Both organizations have already begun creating a plan for distributing the COVID-19 vaccine, USA Today reported. ACIP’s next meeting about vaccine recommendations is June 24.
A vaccine’s distribution depends on who is most at risk, former ACIP member Dr. Arthur Reingold told the newspaper.
“If I’ve only got 30 million doses for the next year and I’ve got a population of 350 million, who do I assign propriety to?” Reingold said.
However, Reingold said healthcare providers, first responders, military members, political leaders, older adults, pregnant women, and children usually are vaccinated first. The U.S. could also decide to give priority to hot spots, where the virus has spread rapidly.
ACIP member Dr. Grace Lee told USA Today that it depends on the data.

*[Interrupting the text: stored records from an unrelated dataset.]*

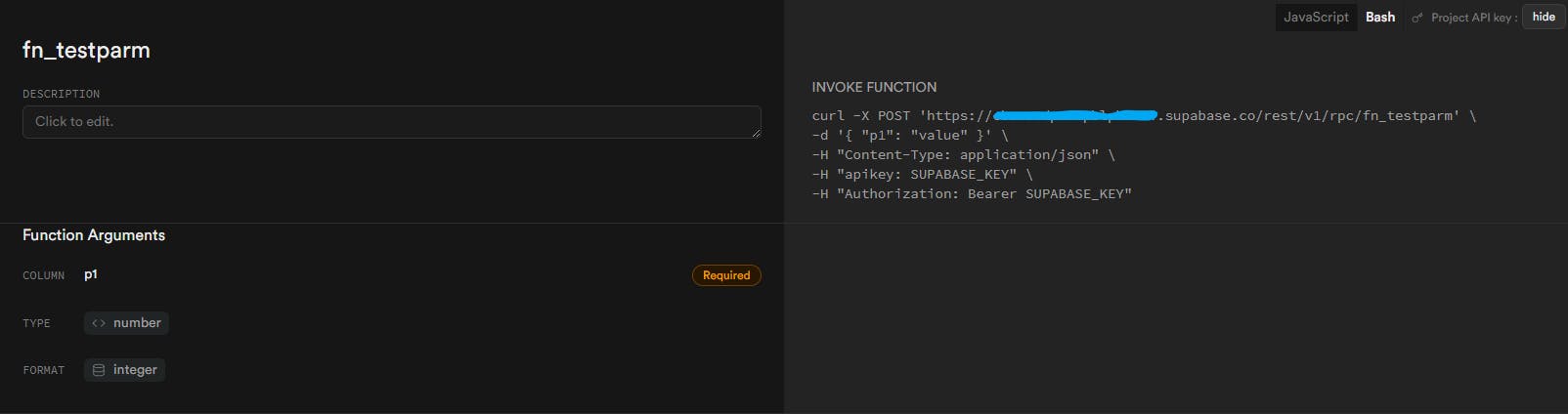Viewport: 1568px width, 414px height.
Task: Click the integer format badge text
Action: tap(135, 370)
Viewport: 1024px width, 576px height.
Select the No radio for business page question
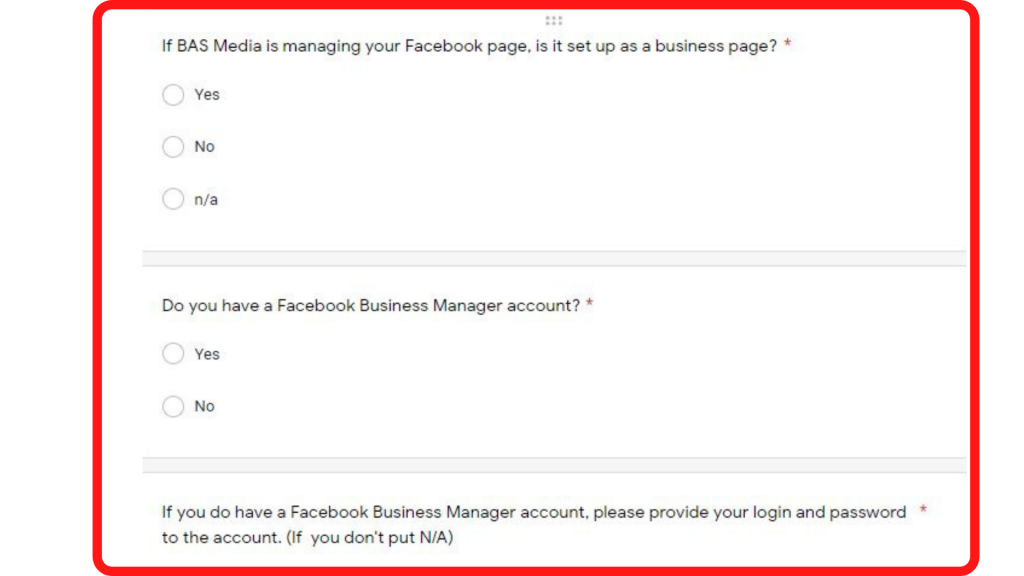(173, 147)
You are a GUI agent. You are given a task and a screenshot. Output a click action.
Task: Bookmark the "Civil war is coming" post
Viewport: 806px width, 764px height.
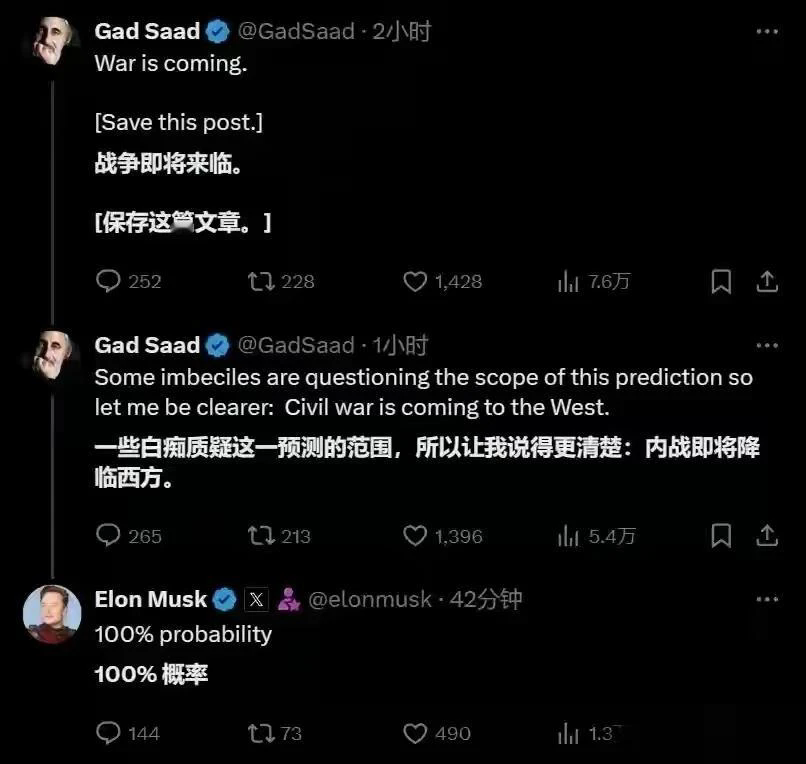pyautogui.click(x=720, y=536)
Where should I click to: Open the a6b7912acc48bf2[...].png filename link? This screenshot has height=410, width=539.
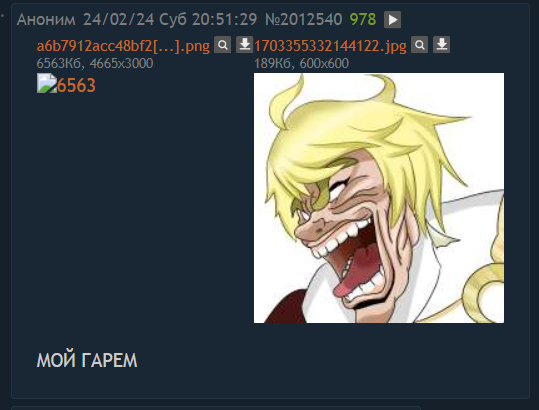(123, 46)
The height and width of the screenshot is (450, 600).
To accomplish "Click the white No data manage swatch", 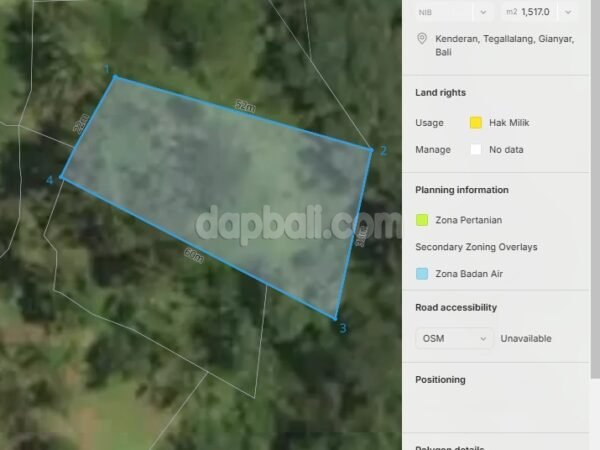I will (x=476, y=150).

For example, it could be more helpful to immunize caregivers rather than older people.
“We think about who’s at risk for being exposed, who suffers the worst complications and which population provides the highest benefit due to herd immunity,” said Lee.
When the White House announced Operation Warp Speed on May 15 — a federally funded project to speed up the mission to find a vaccine and distribute it — the administration’s vaccine czar Moncef Slaoui said a few hundred million doses of the vaccine could be delivered by the end of 2020.
Slaoui’s figure takes into account that Operation Warp Speed plans to both develop multiple COVD-19 vaccines and then distribute it with the support of the military.